Objective:
Please copy out the listing below word for word, everything from the line containing "Screen dimensions: 1228x768" down to the line containing "Looking at the", both included, and leave the pictures out of your answer.

Available data:
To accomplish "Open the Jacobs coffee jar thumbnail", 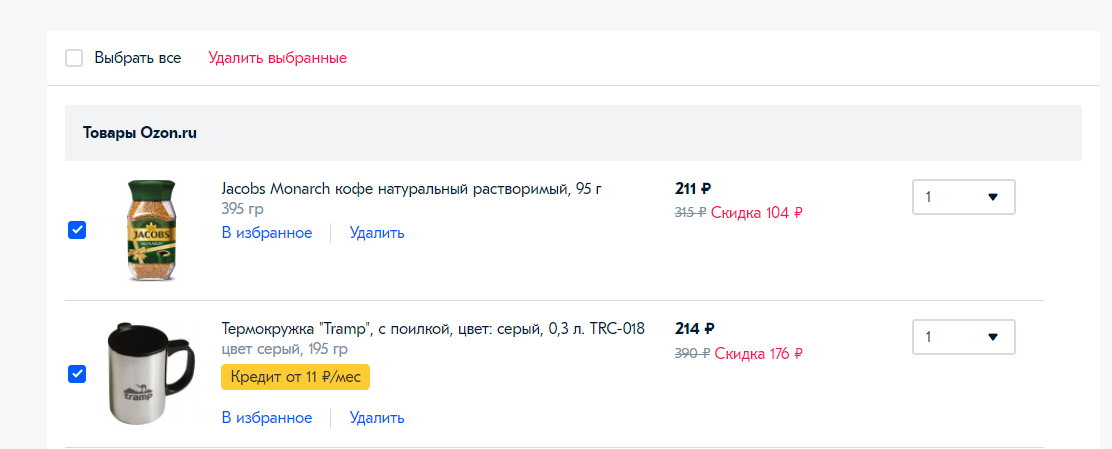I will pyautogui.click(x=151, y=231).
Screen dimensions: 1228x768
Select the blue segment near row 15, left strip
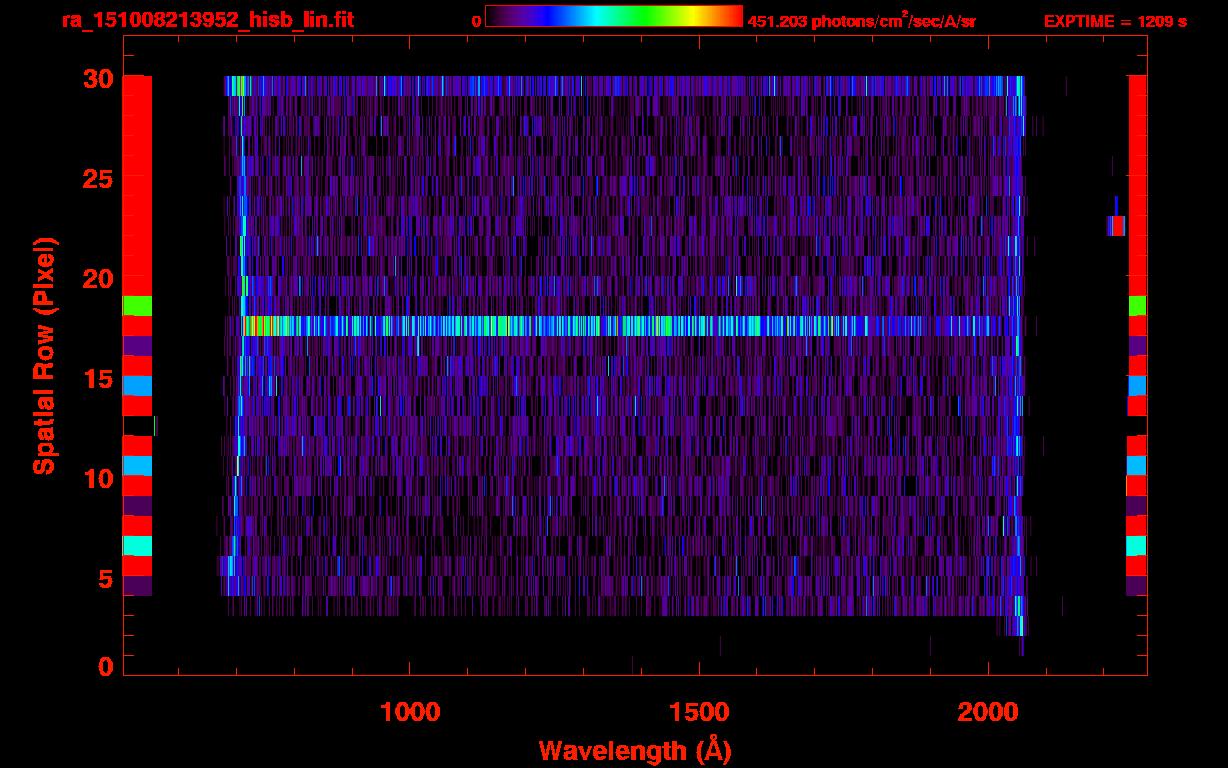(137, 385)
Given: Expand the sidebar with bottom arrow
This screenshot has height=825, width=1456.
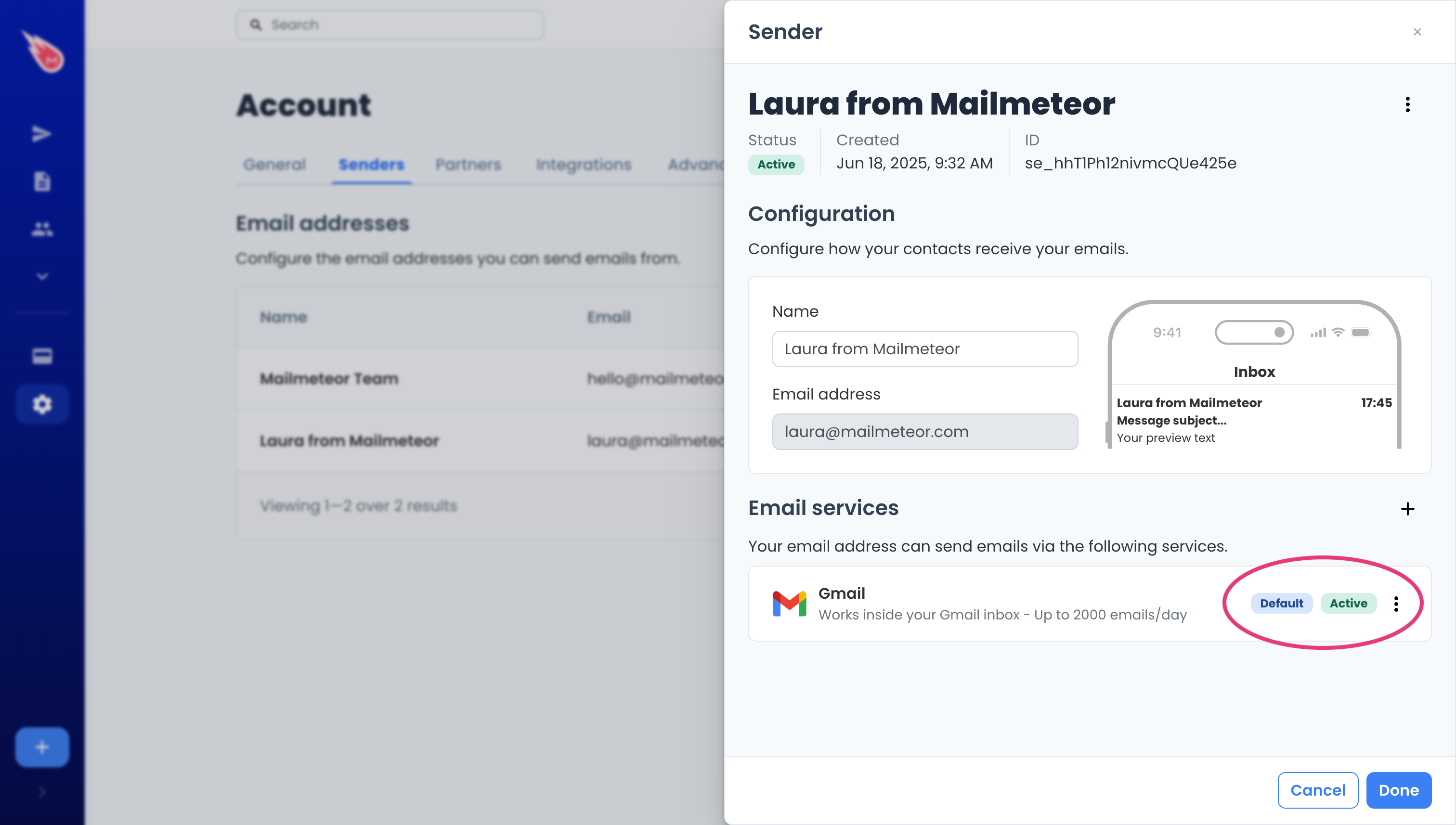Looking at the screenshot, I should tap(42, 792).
==
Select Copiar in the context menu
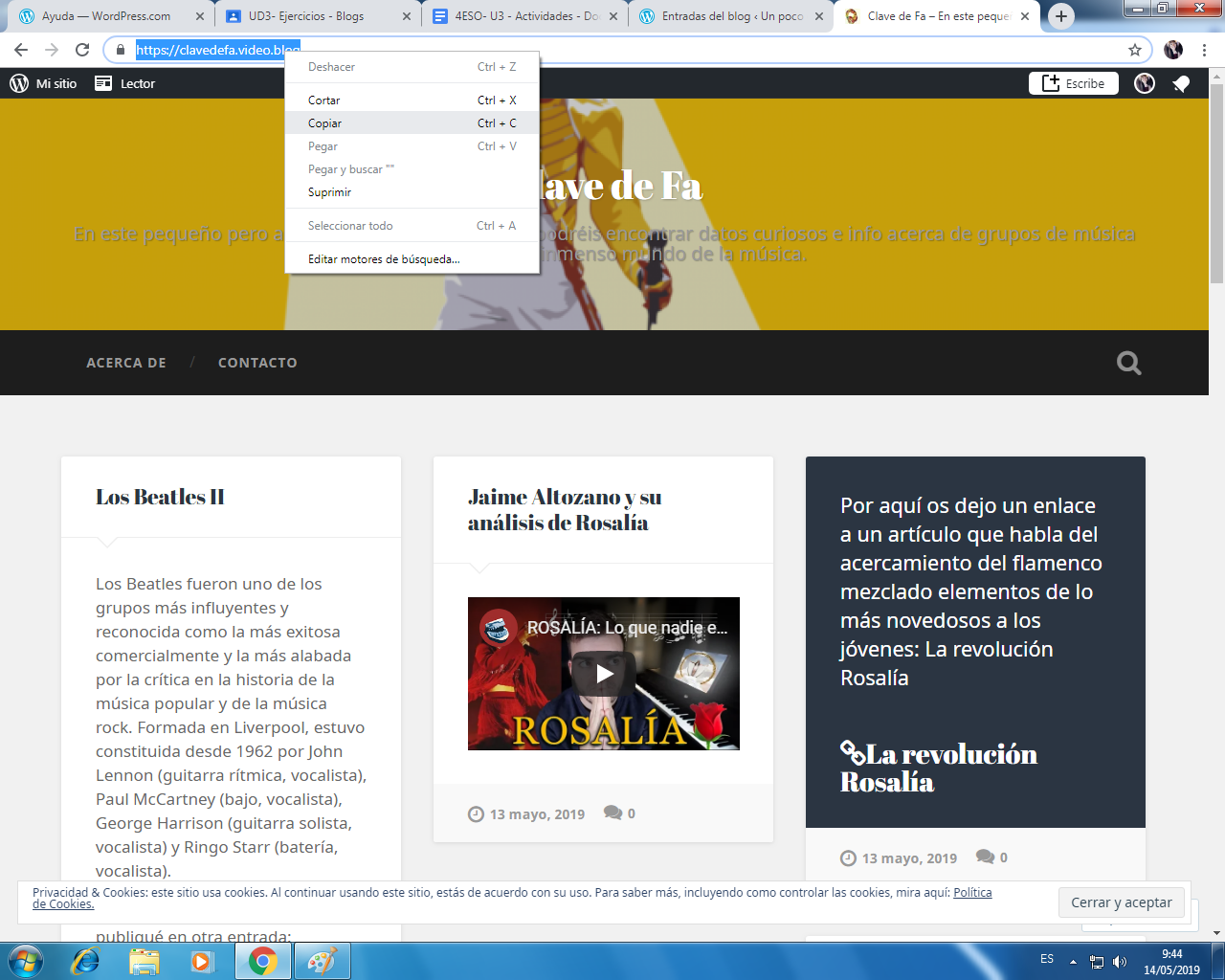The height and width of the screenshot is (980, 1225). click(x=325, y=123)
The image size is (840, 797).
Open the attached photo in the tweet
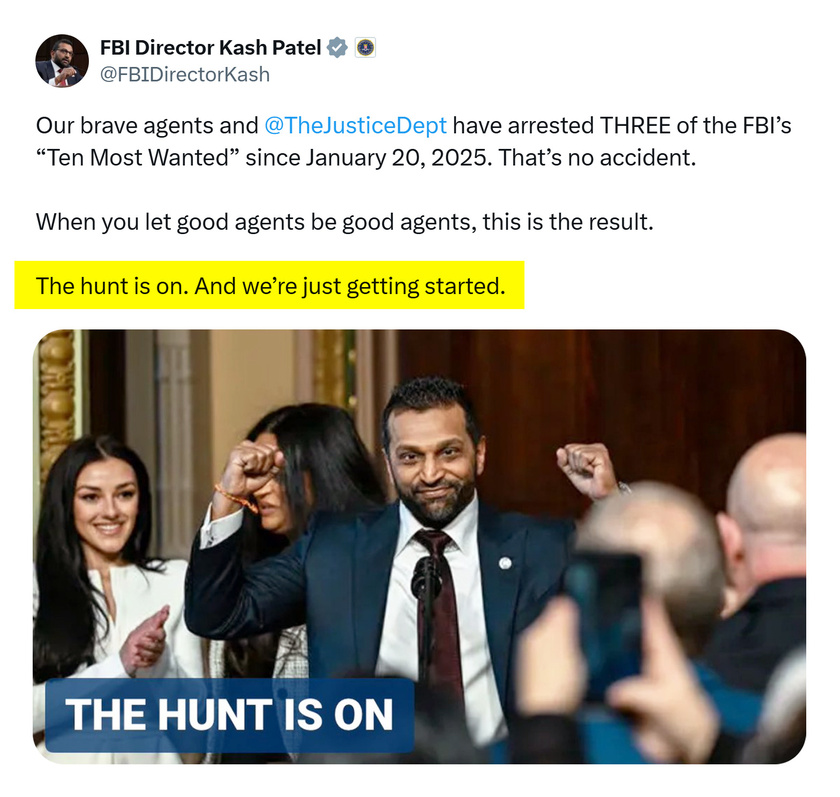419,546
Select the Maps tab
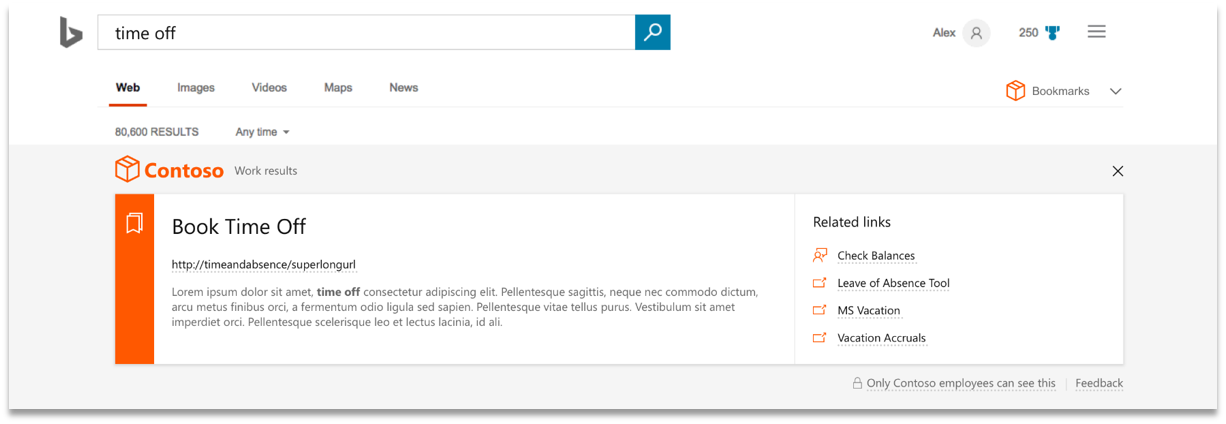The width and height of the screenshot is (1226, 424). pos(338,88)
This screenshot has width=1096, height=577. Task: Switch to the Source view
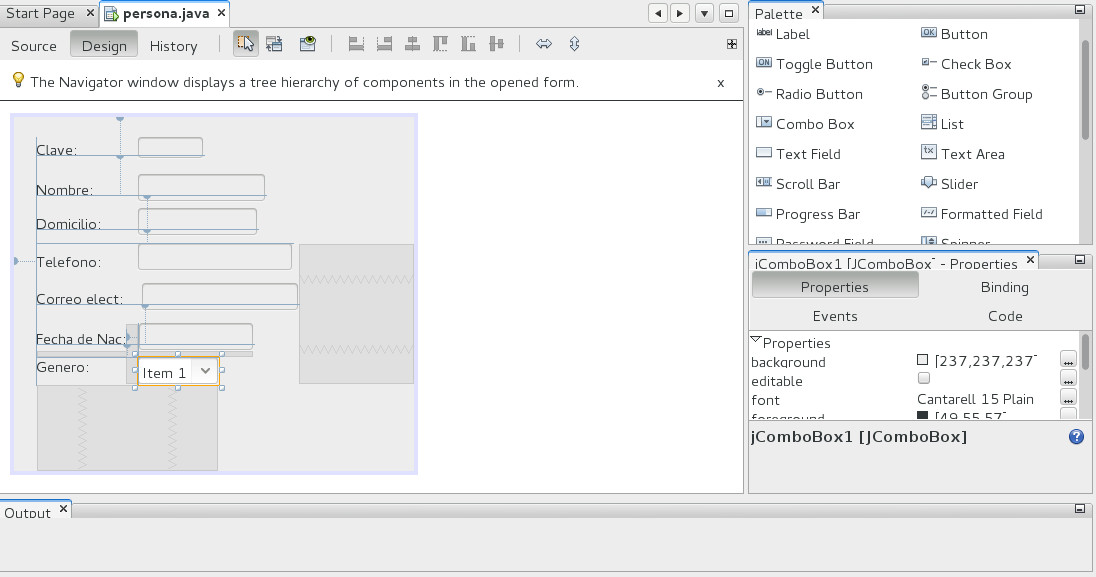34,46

Response for this exercise:
Screen dimensions: 1228x768
Select the blue segment near row 15, left strip
(137, 385)
Given: Expand the sidebar with bottom arrow
This screenshot has height=825, width=1456.
Looking at the screenshot, I should tap(42, 792).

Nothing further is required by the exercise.